**Exercise description:** From the line that has "Expand the Sao" down to the last line of the data below, set down every line exactly, but none of the pictures.

Start of Material supplied

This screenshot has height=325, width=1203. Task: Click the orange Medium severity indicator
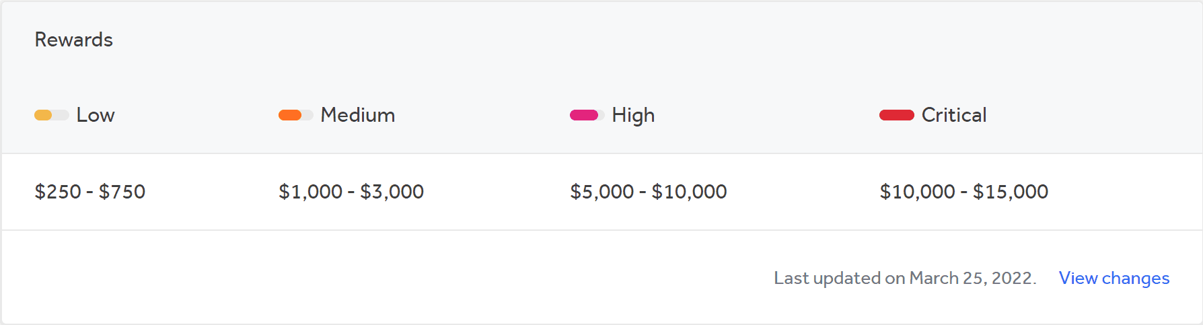pyautogui.click(x=296, y=115)
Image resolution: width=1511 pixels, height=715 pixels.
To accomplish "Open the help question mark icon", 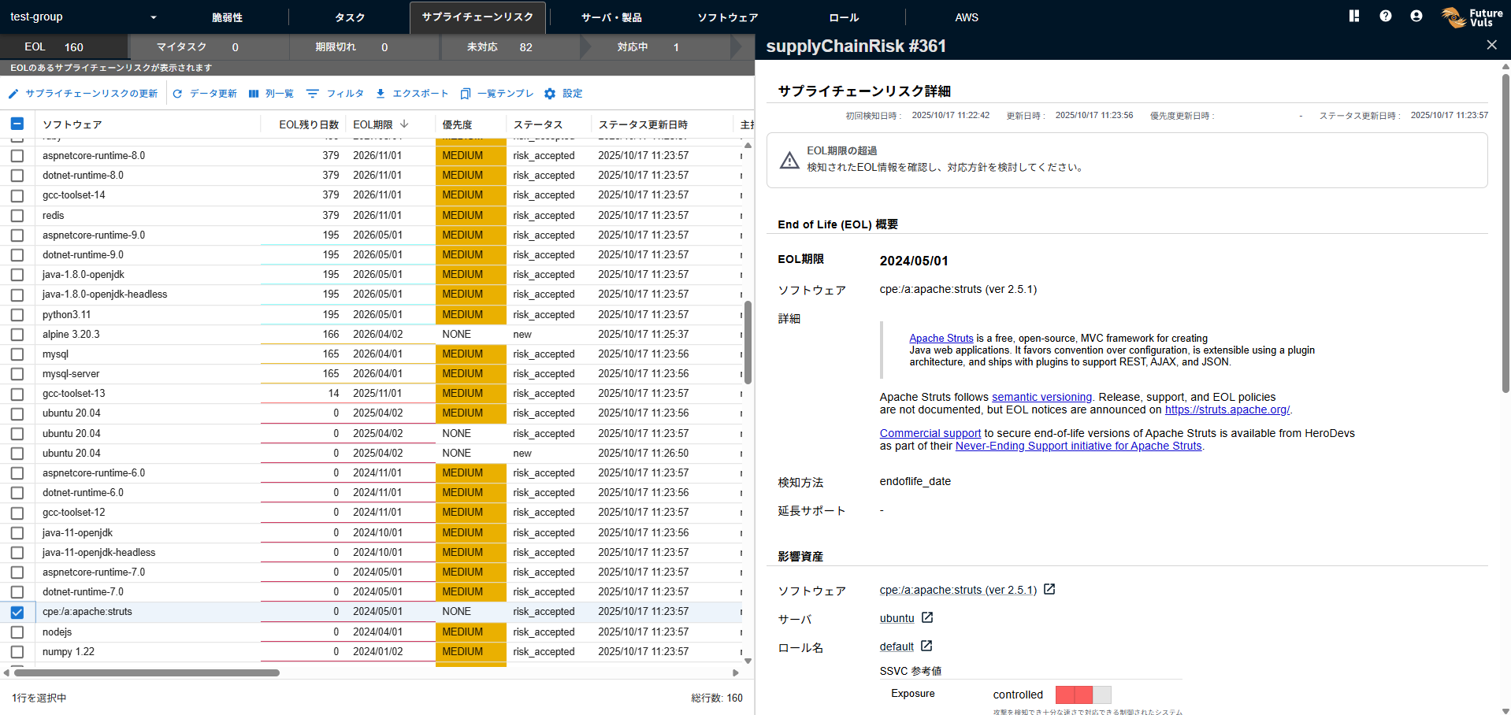I will click(1385, 16).
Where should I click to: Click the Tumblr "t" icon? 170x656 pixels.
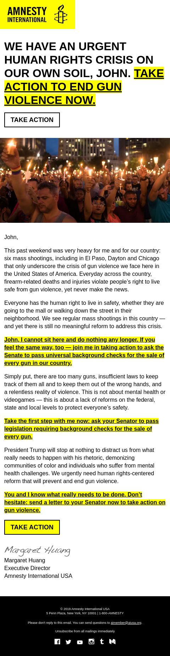[x=102, y=642]
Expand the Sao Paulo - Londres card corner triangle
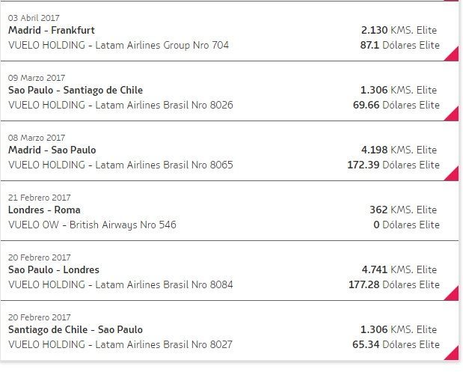 click(x=452, y=293)
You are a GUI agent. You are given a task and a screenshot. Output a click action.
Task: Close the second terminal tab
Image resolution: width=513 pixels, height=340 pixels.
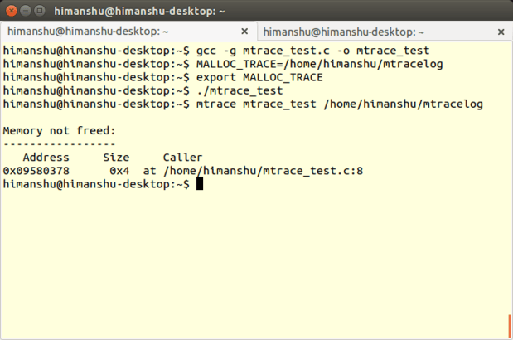tap(502, 32)
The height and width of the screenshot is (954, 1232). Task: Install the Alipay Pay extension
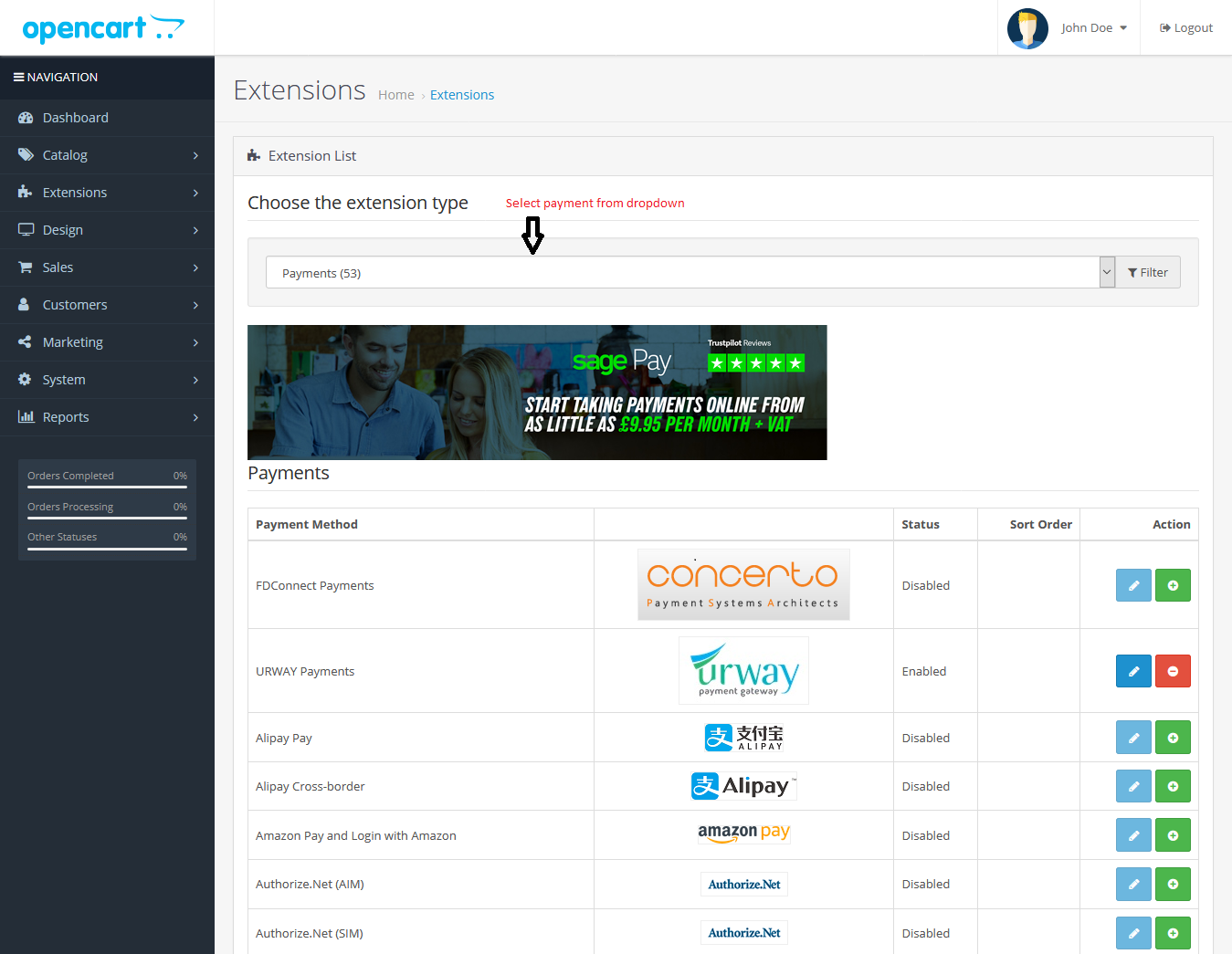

End of Material supplied

**Output for this task:**
Expand the Sao Paulo - Londres card corner triangle
 click(x=452, y=293)
You are a GUI agent. You are given a task and a screenshot. Output a click action.
Task: Close the second terminal tab
Image resolution: width=513 pixels, height=340 pixels.
tap(502, 32)
The height and width of the screenshot is (954, 1232). Task: Install the Alipay Pay extension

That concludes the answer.